Prompt >> For this exercise, reproduce only the lines from the one holding "This screenshot has" through the final line of the data below, exactly, and omit pictures.

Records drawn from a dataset

____________________

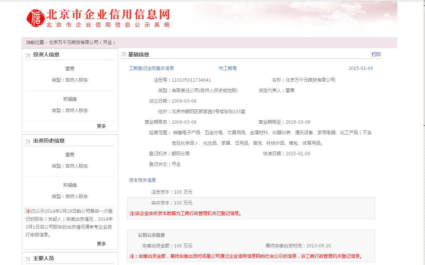The image size is (425, 265).
Task: Click the 北京市企业信用信息网 site title
Action: (108, 15)
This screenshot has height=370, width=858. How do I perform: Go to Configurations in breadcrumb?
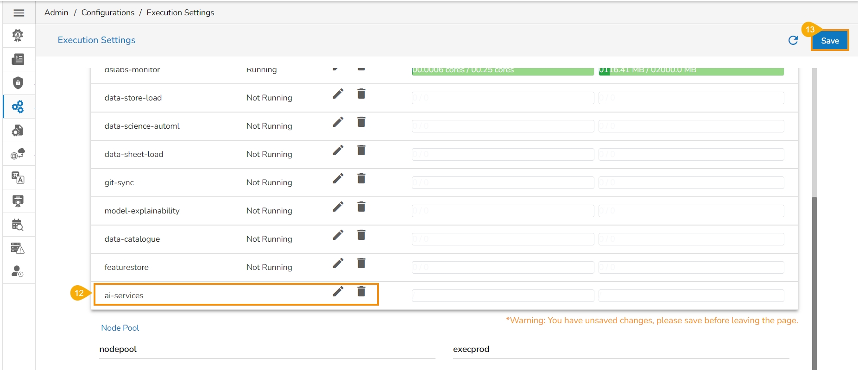point(108,13)
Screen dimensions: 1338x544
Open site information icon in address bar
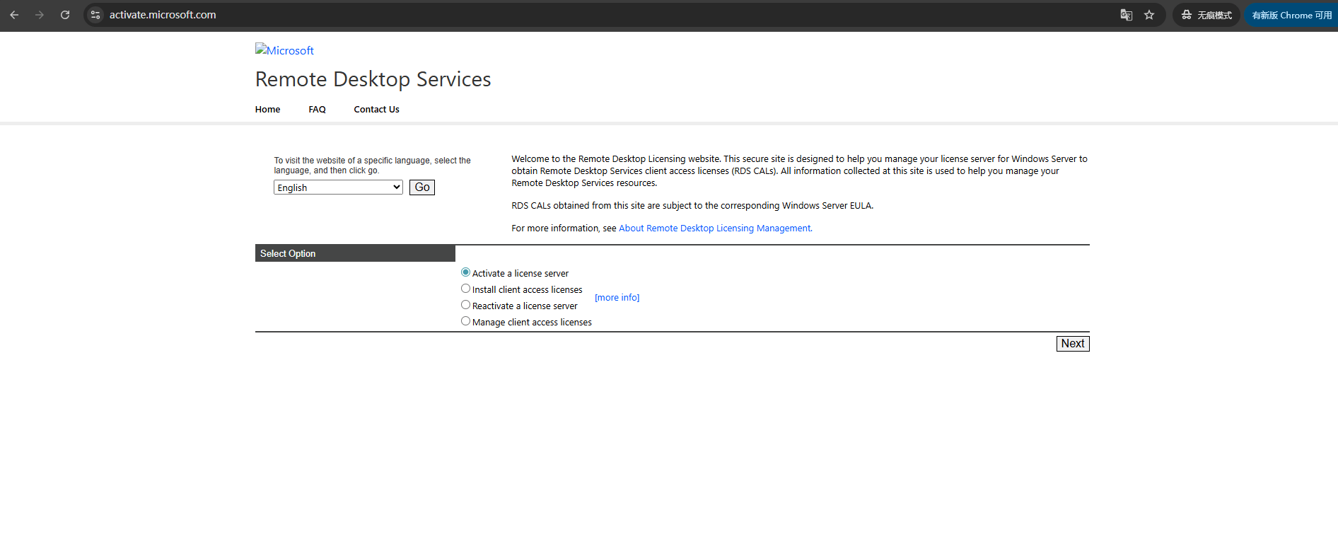pyautogui.click(x=95, y=15)
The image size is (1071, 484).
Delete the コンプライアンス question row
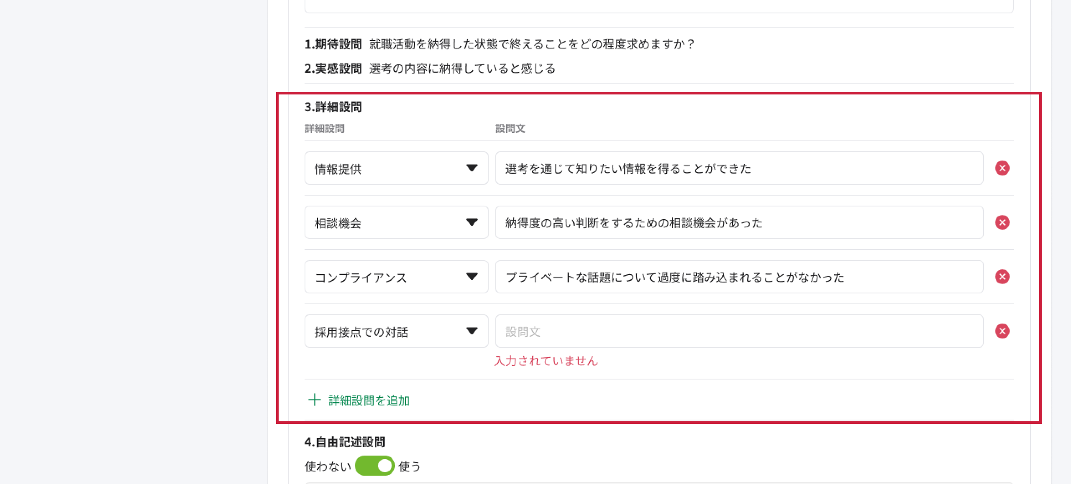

____________________

Answer space >>
This screenshot has height=370, width=858. How do I perform: Go to Configurations in breadcrumb?
point(108,13)
Screen dimensions: 1338x544
Open site information icon in address bar
pyautogui.click(x=95, y=15)
The image size is (1071, 484).
Delete the コンプライアンス question row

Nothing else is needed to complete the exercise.